* EXCERPT:
This plan for absolute retirement, one of the most sensible I have ever made, took a firm hold on my mind; and I was already beginning to carry it out when Heaven, which had a different fate in store for me, threw me into a fresh whirlpool.
Montmorency, the ancient and magnificent patrimony of the family of that name, has been confiscated and belongs to them no longer, having passed through the sister of Duke Henri to the house of Condé, which has changed the name of Montmorency to Enghien. So the Duchy contains no castle other than an old tower where the archives are kept and where the tenants come to do their homage. But there is, at Montmorency or Enghien, a private house, built by ‘poor’ Croisat, as he was nicknamed, which is as grand as the finest of castles and is deservedly so called. The imposing appearance of this superb structure, the terrace on which it is built, its view which is perhaps unique in all the world, its vast reception room painted by a distinguished hand, its gardens laid out by the famous Le Nôtre – all these form a whole, the striking majesty of which has nevertheless a certain simplicity about it which enforces a lasting admiration. The Duke of Luxembourg, the Marshal,* who then occupied the house, came twice every year into this district where his ancestors had once been masters, to spend five or six weeks as an ordinary resident, but with a splendour which was in no way inferior to the former splendour of his house. On his first visit after I had settled at Montmorency, the Marshal and his wife sent a servant to convey me their compliments and to invite me to take supper with them whenever I wished. Each time they returned they never failed to send me the same compliments and the same invitation. It reminded me of Mme de Beuzenval, when she sent me to dine in the servants’ hall. Times were changed, but I was still the same man. I did not want to be sent to dine with the servants, and I did not much care about the tables of the great. I should have preferred them to leave me as I was, and neither make a fuss of me nor humiliate me. I replied to M. and Mme de Luxembourg’s civilities in a decent and respectful way, but I did not accept their invitation. My ill-health, as well as my natural shyness and my awkwardness in speaking, made me tremble at the very idea of appearing at an assembly of people of the Court, and I did not even go to the house to make a visit of thanks, although I knew well enough that this was what they wanted, and that all their attentions were due rather to curiosity than goodwill.
However, their overtures continued, and even grew more frequent. When the Countess de Boufflers, who was then very intimate with Mme de Luxembourg, came to Montmorency she sent to inquire after me and asked if she might come to see me. I sent the conventional reply, but I did not stir. On their Easter visit in the following year (1759) the Chevalier de Lorenzi, who was at the court of Prince de Conti and a member of Mme de Luxembourg’s circle, came to see me several times. We became acquainted, and he urged me to go to the castle. I did nothing. At last one afternoon and quite unexpectedly, I saw the Marshal de Luxembourg approaching, attended by five or six persons. There was now no way of escape. I could not, without being considered arrogant and ill-bred, avoid returning his visit, and paying my respects to Mme de Luxembourg, in whose name he had overwhelmed me with complimentary messages. Thus began, under the most unhappy auspices, a connexion which I could no longer ward off, but which a well-founded presentiment made me fear up to the moment when I was committed to it.

* REQUIRED WORK:
1 - Reproduce the Montmorency passage word for word, starting at "This plan for" and ending at "a fresh whirlpool.".
2 - Write the next part of the Montmorency passage, picking up right after its final sentence.

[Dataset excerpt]
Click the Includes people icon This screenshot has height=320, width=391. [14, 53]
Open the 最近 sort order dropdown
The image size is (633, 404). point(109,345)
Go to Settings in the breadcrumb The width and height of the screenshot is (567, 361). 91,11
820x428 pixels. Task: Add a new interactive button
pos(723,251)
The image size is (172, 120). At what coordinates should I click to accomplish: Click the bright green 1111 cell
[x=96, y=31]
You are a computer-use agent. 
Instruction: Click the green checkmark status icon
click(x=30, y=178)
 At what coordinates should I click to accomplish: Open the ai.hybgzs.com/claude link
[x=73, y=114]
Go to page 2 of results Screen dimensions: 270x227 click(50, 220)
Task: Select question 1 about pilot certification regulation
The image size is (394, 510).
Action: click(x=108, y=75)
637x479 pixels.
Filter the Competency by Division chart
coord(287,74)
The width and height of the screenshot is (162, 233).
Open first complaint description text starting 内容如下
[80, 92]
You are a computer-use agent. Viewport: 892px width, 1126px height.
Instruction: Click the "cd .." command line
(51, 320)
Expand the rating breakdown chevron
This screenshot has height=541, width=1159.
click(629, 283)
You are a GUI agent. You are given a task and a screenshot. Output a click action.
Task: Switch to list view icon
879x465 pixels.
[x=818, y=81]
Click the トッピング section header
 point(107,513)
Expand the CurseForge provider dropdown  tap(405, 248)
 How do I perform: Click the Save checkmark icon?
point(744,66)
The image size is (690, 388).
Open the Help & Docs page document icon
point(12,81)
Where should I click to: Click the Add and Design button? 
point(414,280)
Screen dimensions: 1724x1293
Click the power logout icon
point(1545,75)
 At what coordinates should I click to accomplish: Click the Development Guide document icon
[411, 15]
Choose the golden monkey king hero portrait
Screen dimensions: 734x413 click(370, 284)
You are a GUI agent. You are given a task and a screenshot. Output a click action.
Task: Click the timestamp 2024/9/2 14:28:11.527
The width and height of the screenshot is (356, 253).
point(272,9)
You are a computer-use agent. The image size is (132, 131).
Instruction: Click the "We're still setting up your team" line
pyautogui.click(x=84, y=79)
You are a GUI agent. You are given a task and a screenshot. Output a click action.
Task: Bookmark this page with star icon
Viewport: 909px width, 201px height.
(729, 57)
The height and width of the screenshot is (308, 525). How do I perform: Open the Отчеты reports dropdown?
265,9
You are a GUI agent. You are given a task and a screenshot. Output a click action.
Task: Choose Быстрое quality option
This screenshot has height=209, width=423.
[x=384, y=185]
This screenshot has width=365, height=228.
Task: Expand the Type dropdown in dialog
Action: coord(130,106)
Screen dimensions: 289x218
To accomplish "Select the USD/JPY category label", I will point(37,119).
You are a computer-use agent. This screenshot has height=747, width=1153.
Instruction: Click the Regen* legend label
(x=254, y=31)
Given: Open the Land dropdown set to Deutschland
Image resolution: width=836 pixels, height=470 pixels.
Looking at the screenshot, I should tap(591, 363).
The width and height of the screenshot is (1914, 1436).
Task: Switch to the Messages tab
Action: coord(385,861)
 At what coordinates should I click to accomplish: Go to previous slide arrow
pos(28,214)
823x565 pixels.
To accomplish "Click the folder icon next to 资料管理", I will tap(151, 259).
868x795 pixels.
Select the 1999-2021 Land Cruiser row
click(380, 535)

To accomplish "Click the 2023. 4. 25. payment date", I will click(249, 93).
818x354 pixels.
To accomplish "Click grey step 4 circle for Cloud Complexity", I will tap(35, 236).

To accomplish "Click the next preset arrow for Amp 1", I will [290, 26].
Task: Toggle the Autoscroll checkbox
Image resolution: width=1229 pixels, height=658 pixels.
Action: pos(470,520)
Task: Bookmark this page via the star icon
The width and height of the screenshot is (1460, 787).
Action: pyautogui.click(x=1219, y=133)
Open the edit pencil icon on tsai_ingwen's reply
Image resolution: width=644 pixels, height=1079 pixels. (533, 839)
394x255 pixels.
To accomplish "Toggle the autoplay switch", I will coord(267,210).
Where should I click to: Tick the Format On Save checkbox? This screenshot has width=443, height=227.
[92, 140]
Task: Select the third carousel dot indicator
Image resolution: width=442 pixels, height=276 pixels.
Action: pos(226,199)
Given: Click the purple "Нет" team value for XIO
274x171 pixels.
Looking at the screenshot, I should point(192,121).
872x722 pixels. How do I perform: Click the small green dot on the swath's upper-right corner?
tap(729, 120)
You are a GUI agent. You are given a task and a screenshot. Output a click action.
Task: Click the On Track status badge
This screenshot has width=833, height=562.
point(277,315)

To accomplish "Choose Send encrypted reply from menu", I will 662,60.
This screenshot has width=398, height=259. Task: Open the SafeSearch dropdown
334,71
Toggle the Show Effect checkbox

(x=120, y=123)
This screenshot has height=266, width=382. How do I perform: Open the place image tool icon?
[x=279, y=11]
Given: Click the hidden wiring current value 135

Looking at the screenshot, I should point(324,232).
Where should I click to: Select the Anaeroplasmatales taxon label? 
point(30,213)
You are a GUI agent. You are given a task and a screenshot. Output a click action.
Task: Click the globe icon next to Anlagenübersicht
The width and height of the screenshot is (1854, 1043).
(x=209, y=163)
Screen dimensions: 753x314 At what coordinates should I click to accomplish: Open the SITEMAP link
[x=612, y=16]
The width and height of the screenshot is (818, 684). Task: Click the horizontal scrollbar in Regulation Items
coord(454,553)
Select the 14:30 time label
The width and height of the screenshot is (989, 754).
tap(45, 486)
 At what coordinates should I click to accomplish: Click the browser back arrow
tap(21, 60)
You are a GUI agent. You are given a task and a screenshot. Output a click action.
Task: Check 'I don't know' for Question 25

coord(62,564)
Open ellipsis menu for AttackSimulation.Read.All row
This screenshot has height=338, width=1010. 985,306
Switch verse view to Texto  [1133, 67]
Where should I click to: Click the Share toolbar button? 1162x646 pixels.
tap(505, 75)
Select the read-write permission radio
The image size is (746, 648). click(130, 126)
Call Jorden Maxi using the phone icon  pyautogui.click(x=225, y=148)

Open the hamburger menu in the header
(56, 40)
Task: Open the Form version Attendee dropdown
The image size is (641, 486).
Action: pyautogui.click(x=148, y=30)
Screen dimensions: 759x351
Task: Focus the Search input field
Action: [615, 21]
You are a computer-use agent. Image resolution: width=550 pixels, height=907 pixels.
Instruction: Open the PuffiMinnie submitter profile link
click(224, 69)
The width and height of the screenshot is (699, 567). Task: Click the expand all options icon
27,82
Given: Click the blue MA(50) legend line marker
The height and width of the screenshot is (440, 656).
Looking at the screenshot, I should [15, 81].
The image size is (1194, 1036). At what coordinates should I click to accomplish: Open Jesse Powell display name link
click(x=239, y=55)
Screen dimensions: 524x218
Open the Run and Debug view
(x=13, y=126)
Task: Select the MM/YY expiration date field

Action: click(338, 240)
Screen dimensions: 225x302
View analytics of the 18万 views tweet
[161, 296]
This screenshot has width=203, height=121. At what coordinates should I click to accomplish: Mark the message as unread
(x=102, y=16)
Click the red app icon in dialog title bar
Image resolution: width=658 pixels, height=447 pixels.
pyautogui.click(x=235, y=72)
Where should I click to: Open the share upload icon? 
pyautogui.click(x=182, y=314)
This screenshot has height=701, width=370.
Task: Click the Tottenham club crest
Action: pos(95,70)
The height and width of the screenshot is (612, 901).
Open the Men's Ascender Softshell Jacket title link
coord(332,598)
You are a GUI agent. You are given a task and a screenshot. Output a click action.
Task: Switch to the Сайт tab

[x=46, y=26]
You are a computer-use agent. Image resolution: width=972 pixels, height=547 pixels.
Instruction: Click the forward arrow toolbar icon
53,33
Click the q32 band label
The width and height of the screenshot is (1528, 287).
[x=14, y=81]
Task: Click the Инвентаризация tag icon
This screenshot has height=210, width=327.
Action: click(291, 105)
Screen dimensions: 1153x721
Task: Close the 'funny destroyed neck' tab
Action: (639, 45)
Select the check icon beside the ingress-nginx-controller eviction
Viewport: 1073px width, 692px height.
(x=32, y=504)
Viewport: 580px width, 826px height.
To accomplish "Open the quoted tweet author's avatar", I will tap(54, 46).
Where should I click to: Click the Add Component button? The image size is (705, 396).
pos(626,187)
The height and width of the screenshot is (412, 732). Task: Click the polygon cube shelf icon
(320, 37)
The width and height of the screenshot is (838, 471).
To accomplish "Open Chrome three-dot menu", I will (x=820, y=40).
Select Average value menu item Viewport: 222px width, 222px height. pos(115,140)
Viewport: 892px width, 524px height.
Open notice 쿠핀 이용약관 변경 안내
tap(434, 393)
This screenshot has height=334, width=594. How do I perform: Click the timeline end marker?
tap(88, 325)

* ANSWER SET:
1 -
This plan for absolute retirement, one of the most sensible I have ever made, took a firm hold on my mind; and I was already beginning to carry it out when Heaven, which had a different fate in store for me, threw me into a fresh whirlpool.

2 -
I was extremely afraid of Mme de Luxembourg. I knew that she was pleasant. I had seen her several times at the theatre and at Mme Dupin’s, ten or twelve years before, when she was Duchess de Boufflers and still possessed her early and radiant beauty. But she was said to be spiteful, and that reputation, in so great a lady, made me tremble. The moment I saw her I was her slave. I found her charming with that charm that is proof against time, and is so very prone to act upon my heart. I expected to find her conversation sarcastic and full of epigrams. It was not so, it was much better than that. Mme de Luxembourg’s conversation does not sparkle with wit; it does not consist of sallies, and it is not even really clever; but it is exquisitely delicate. It is never striking but it always pleases. Her compliments are the more intoxicating for their very simplicity; they seem to fall from her lips without her thinking of them; it is as if her heart were overflowing, only because it is too full. I seemed to detect on my first visit that, despite my awkward manner and clumsy phrases, I was not displeasing to her. All society ladies know how to give you that impression when they wish, whether it is justified or not. But not all of them know, as Mme de Luxembourg did, how to produce that impression in so charming a manner that it
no longer occurs to one to doubt its genuineness. From the first day my belief in her would have been as complete as shortly afterwards it became, if her daughter-in-law, the Duchess of Montmorency, a silly and somewhat spiteful young woman – and I think also a rather quarrelsome one – had not taken it into her head to make a set at me, so that what with her mamma’s copious compliments and her own coquetries I was not too certain that they were not laughing at me.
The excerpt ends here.